:: Teks Bacaan ::
☆ ☆ ☆
Berita Nasional Terkini
Keracunan Makanan MBG Terus Berulang, KPAI: Hentikan Program, Evaluasi Total
Program Makan Bergizi Gratis (MBG) kembali menuai sorotan tajam setelah muncul sejumlah kasus keracunan yang menimpa anak-anak sekolah.
TRIBUNKALTIM.CO - Program Makan Bergizi Gratis (MBG) kembali menuai sorotan tajam setelah muncul sejumlah kasus keracunan yang menimpa anak-anak sekolah.
Komisi Perlindungan Anak Indonesia (KPAI) menyatakan bahwa insiden semacam ini tidak bisa lagi ditoleransi, mengingat dampaknya langsung pada kesehatan dan keselamatan anak.
Wakil Ketua KPAI, Jasra Putra, menyebut satu kasus keracunan saja sudah cukup untuk mendorong evaluasi menyeluruh terhadap pelaksanaan MBG.
Menurutnya, anak-anak cenderung kesulitan menyampaikan kondisi kesehatannya, terlebih jika lingkungan sekitarnya kurang peka.
Baca juga: Menkeu Purbaya Ancam Cabut Dana MBG Rp 217 Triliun Jika tak Terserap hingga Oktober 2025
KPAI bahkan mengusulkan agar program MBG dihentikan sementara, sampai pemerintah benar-benar memastikan bahwa seluruh mekanisme pengawasan, penyimpanan, dan distribusi makanan berjalan sesuai standar keamanan pangan.
Survei gabungan KPAI, CISDI, dan Wahana Visi Indonesia juga mengungkap sejumlah temuan memprihatinkan, seperti makanan basi, tempat penyajian yang kotor, hingga kurangnya edukasi soal pentingnya makanan bergizi kepada siswa dan penyedia makanan.
"Satu kasus anak yang mengalami keracunan bagi KPAI sudah cukup banyak. Artinya pemerintah perlu evaluasi menyeluruh program MBG," kata Jasra kepada wartawan di Jakarta, Sabtu (20/9/2025).
KPAI mengusulkan, agar program MBG dihentikan sementara, sampai benar benar instrumen panduan dan pengawasan sudah terlaksana dengan baik.
"Penting pencapaian program MBG ini dihentikan sementara untuk melihat lagi kondisi, antisipasi, pengawasan," ungkap dia.
☆ ☆ ☆
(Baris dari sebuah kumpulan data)
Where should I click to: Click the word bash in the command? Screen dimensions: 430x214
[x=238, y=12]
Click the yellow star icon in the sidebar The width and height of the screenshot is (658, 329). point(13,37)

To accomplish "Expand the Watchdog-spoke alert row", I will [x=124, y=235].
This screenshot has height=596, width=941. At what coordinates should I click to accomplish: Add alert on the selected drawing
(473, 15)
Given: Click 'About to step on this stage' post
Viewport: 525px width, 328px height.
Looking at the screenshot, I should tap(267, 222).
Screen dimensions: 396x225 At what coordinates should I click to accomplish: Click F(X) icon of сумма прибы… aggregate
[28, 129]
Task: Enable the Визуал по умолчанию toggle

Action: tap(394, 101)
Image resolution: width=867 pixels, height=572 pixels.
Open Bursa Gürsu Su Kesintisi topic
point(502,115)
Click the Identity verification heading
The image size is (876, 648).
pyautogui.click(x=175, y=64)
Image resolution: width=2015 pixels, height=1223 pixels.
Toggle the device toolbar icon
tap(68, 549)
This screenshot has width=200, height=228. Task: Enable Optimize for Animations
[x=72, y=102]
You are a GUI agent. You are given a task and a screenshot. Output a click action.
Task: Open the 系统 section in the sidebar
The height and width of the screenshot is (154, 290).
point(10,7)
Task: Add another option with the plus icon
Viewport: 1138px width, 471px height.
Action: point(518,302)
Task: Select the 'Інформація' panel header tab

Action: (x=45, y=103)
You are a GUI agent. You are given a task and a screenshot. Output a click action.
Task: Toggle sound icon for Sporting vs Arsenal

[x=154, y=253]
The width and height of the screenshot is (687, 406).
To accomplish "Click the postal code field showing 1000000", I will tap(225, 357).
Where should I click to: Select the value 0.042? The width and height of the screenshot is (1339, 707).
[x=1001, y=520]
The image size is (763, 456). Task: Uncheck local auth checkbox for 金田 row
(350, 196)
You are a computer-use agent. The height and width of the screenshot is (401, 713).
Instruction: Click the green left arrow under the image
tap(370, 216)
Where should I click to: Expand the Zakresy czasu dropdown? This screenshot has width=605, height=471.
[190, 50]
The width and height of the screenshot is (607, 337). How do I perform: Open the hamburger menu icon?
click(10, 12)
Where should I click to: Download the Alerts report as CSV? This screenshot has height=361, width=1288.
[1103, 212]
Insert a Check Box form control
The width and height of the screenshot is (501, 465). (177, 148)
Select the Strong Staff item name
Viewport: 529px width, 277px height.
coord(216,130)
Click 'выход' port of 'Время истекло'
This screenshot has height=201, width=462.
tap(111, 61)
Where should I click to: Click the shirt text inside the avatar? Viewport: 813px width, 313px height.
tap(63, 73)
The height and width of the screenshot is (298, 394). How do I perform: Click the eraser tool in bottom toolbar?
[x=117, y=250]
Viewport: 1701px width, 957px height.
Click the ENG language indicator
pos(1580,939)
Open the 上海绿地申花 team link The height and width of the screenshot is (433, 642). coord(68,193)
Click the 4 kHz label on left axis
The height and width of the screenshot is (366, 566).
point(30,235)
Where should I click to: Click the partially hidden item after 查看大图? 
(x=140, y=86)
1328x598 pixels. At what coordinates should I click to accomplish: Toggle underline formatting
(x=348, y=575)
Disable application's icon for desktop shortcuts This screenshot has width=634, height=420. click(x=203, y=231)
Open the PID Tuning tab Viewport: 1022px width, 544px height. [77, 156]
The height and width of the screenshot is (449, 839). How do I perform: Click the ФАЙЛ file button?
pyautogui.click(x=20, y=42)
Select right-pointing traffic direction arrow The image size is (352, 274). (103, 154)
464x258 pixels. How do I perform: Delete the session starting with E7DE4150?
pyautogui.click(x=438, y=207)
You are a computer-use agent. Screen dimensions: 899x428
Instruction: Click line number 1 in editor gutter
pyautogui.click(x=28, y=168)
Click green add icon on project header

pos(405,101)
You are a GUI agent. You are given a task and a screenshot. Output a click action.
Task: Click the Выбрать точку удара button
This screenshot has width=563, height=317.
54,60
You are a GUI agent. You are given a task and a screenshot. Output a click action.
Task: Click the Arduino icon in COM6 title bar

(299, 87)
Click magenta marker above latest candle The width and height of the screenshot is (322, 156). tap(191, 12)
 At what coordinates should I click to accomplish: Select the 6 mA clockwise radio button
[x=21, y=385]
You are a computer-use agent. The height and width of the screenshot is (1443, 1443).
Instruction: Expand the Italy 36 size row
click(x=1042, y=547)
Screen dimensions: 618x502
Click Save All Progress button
☆ ☆ ☆
:: Perintah Soal ::
Lanjutkan berita tentang kasus keracunan dalam program Makan Bergizi Gratis (MBG) mulai setelah kalimat terakhirnya.

:: Jawaban Soal ::
Survei KPAI, CISDI, WVI
Sebelumnya KPAI, CISDI, Wahana Visi Indonesia (WVI) melaksanakan Survei Suara Anak Untuk Program Makan Bergizi Gratis yang dilaksanakan di 12 propinsi dengan 1.624 responden anak dan anak disabilitas.
Pada 14 April hingga 23 Agustus 2025.
Ada 4 temuan yang terjadi di lapangan.
Pertama, kualitas makanan MBG.
Dari 1624 responden anak ada 583 anak menerima makanan MBG sudah rusak, bau dan basi.
Bahkan 11 responden menyatakan meski sudah rusak, bau dan basi mereka tetap mengkonsumsinya karena berbagai sebab.
Kedua, soal tempat makan MBG dimana responden merasakan bau tidak sedap dari tempat makan MBG.
Ketiga, anak meminta makanan tetap fresh atau tidak basi saat mau di makan.
Karena makanan yang sudah tidak fresh membuat siswa malas untuk menyantap nya.
Keempat, edukasi kepada penyedia MBG, siswa dan wali siswa bahwa memakan makanan bergizi itu sangat penting dan banyak manfaat yang akan didapatkan.
Dari temuan tersebut, bisa di simpulkan pemahaman MBG yang masih berkutat pada dampak ekonomi seperti alasan hemat, mengurangi uang jajan dan lain lain.
Anak senang adanya budaya makan bersama, namun aspek keamanan dan kebersihan pangan harus terjaga.
Oleh sebab itu, pemerintah harus memastikan pemenuhan hak anak untuk memperoleh makan bergizi gratis yang aman dan berkualitas, serta pemulihan atas kerugian yang ditimbulkan dari kasus tidak dinginkan seperti keracunan.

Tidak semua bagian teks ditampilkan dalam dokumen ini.